Il workflow tipico di process recording prevede quattro fasi. Nella fase di registrazione, un agente software installato sulla workstation dell'operatore cattura eventi UI (click, keystroke, cambio di finestra, apertura di URL) insieme a screenshot contestuali e metadati delle applicazioni coinvolte. Nella fase di preprocessing, gli eventi grezzi vengono filtrati (rimozione di azioni irrilevanti come scroll o ridimensionamento finestre), normalizzati (unificazione di varianti della stessa azione) e segmentati in sequenze corrispondenti a task distinti. Nella fase di analisi, algoritmi di pattern mining identificano sequenze ricorrenti, varianti del processo e punti di decisione. Nella fase di generazione, le routine identificate vengono tradotte in bozze di workflow RPA che richiedono revisione e completamento da parte di uno sviluppatore [11, 12].
Linn et al. [12] hanno proposto un framework di task mining che arricchisce i log UI con feature estratte da screenshot, utilizzando alberi di decisione per identificare i fattori che determinano le varianti nelle azioni degli operatori. Questo approccio affronta un problema critico: le stesse azioni UI possono avere significati diversi in contesti diversi, e l'analisi puramente sequenziale degli eventi non è sufficiente a distinguere le varianti.
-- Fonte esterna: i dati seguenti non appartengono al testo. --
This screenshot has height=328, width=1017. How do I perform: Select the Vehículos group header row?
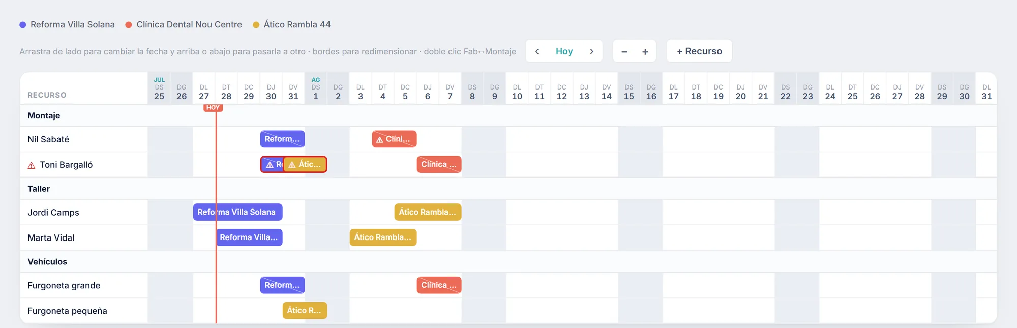pos(509,262)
L'integrazione di informazione visiva dal contesto dell'interfaccia consente di costruire modelli più accurati del processo reale.
Van der Aalst [13] ha collegato esplicitamente il process mining all'RPA, osservando che la distanza tra il processo così come è stato progettato e il processo così come viene effettivamente eseguito è quasi sempre maggiore di quanto si assuma. Il process mining fornisce gli strumenti formali per quantificare questa distanza, e il task mining la estende al livello delle interazioni utente, creando un ciclo continuo di scoperta, automazione e monitoraggio che van der Aalst ha definito il "Pareto principle" dell'automazione: un numero relativamente piccolo di routine ricorrenti rappresenta una frazione sproporzionata del carico di lavoro manuale [13].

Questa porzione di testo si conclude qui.